(The problem) Return every line of the listing that includes the string "give".

(Records for the task)
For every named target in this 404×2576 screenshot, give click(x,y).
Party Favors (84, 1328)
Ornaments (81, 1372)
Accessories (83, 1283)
* * *
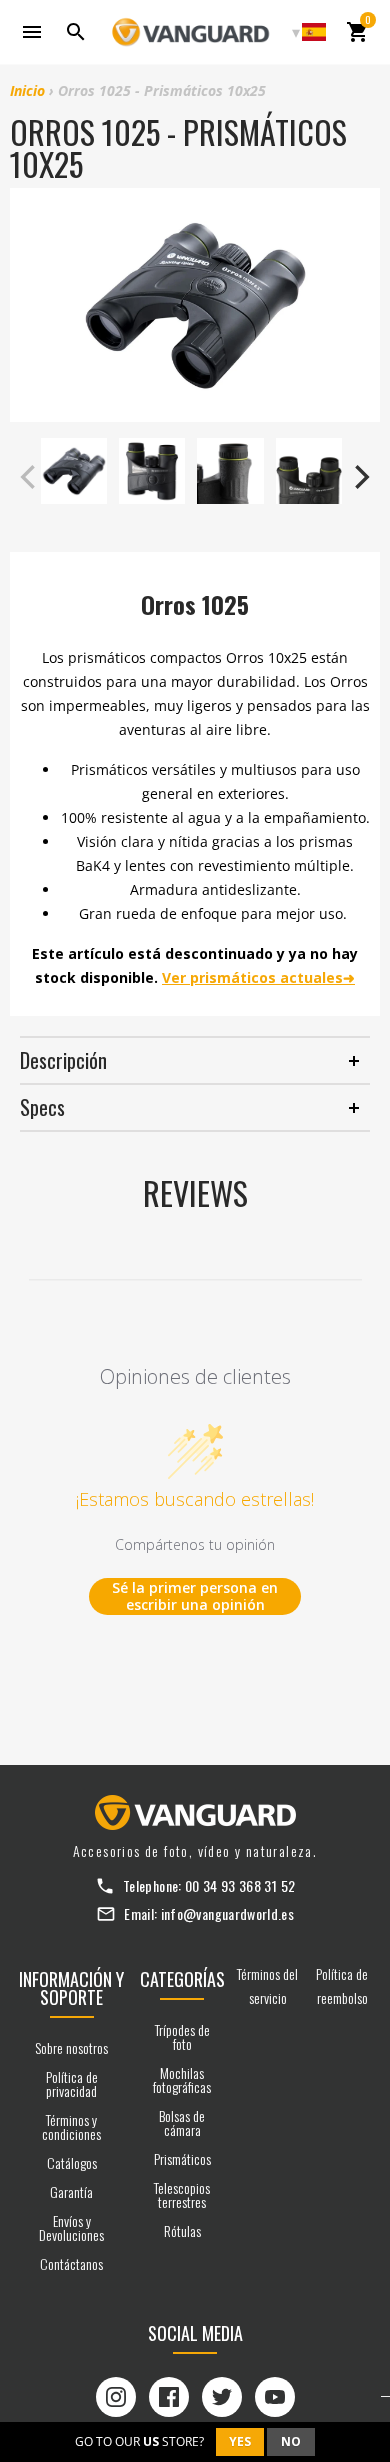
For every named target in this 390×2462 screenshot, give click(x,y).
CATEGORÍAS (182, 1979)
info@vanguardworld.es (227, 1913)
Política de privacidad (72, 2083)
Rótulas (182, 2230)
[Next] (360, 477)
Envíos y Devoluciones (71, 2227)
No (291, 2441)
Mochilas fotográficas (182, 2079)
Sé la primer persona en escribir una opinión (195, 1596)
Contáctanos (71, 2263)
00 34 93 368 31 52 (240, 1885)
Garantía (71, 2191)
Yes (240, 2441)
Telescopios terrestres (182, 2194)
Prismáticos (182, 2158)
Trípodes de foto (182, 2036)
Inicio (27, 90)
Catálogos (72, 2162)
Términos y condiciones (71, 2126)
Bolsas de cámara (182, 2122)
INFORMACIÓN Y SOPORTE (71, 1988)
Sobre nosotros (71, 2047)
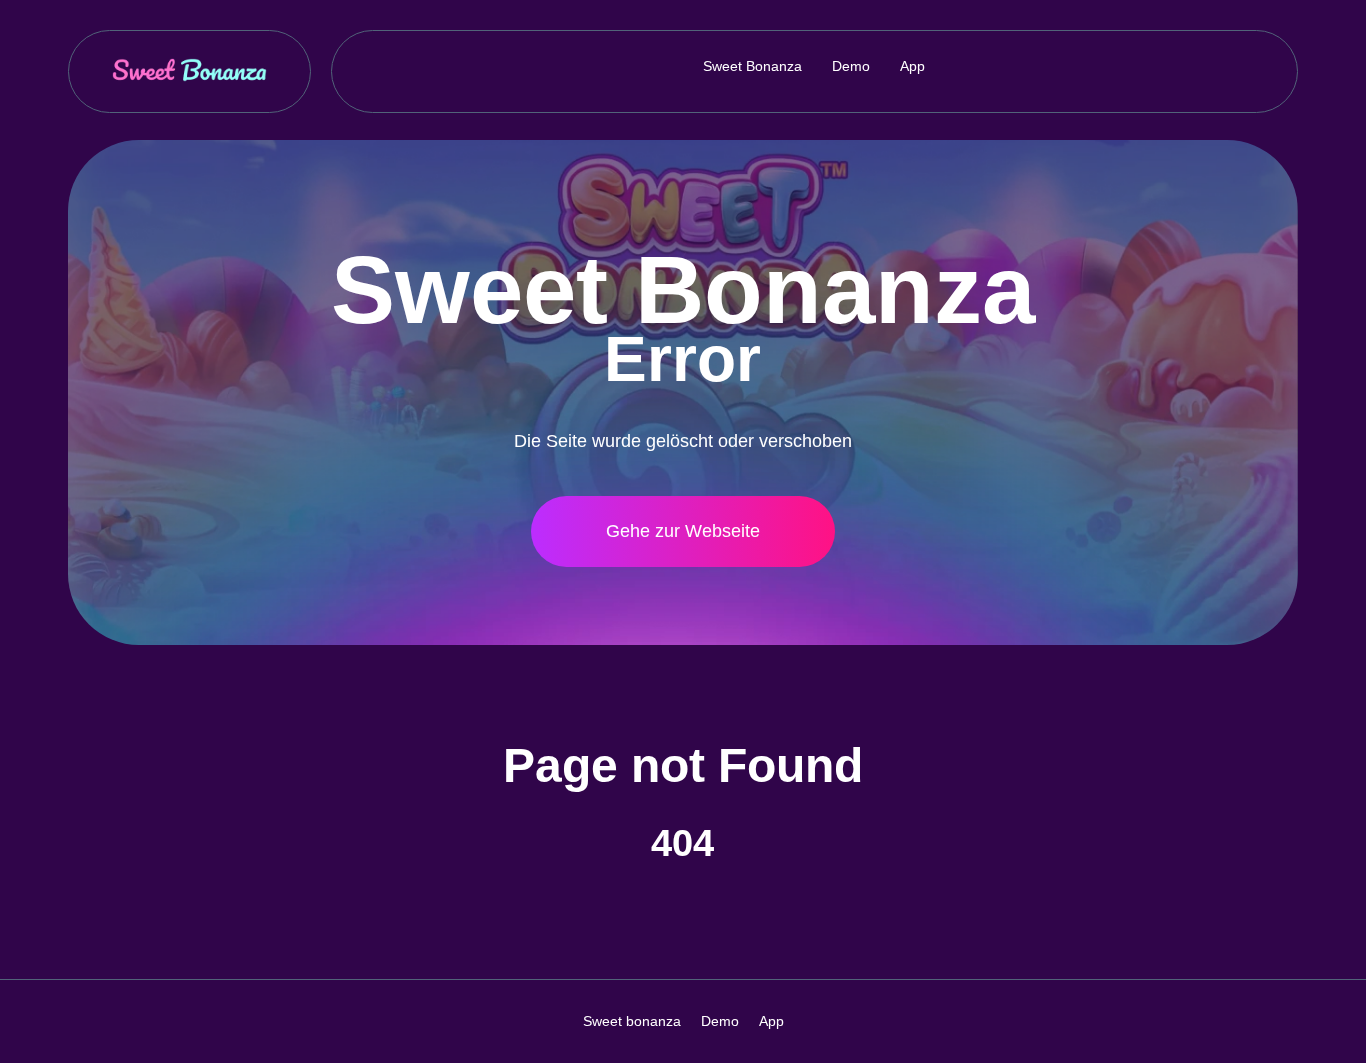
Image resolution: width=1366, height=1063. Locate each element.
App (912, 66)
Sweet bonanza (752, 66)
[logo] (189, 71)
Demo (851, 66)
==
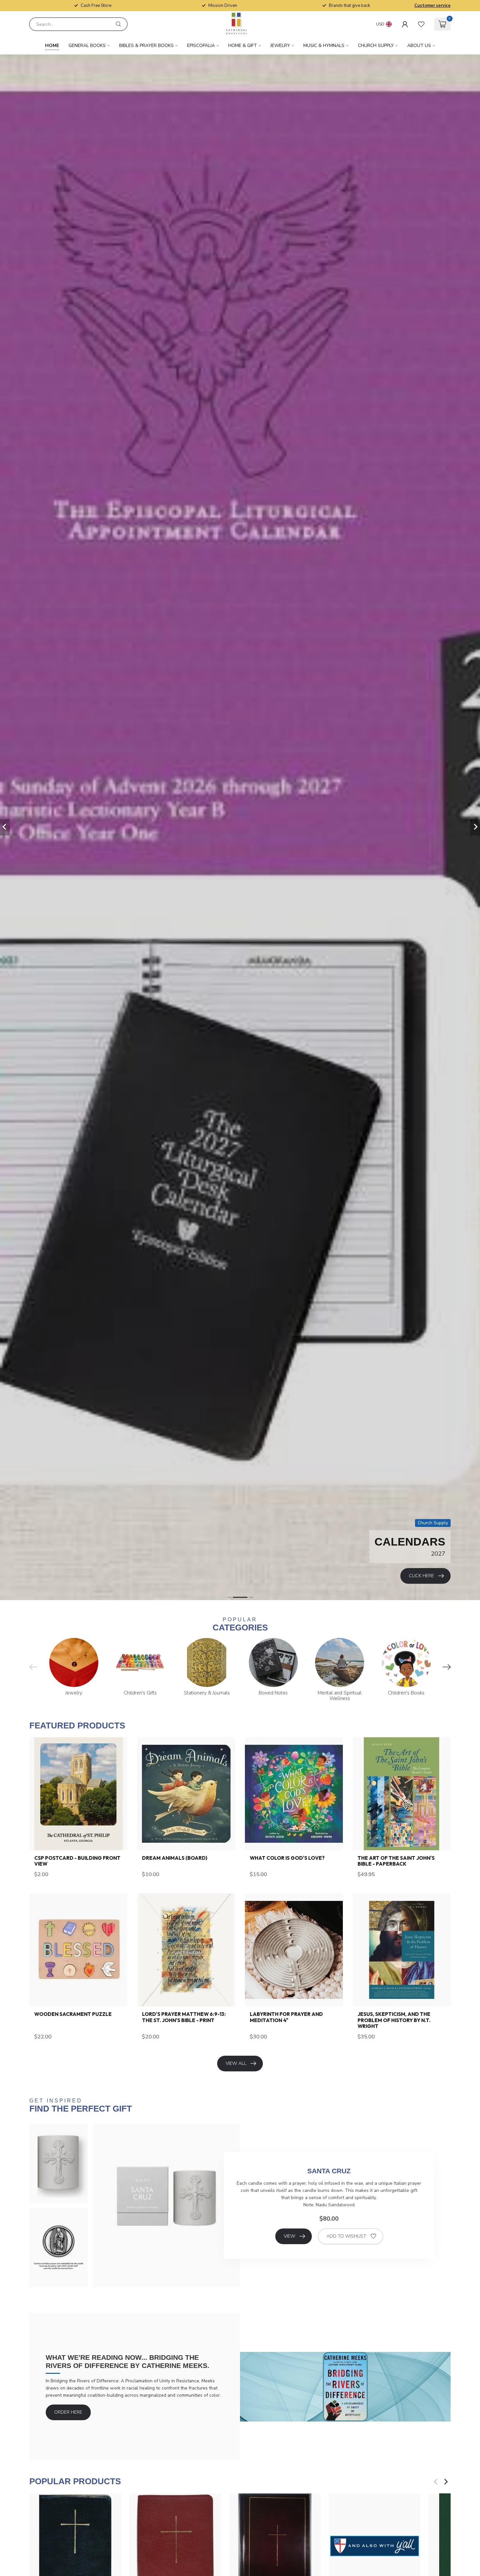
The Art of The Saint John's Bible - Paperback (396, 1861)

(Response area)
For every named target in this 404×2576 screenshot, give click(x,y).
For every named target in this 390×2462 screenshot, give click(x,y).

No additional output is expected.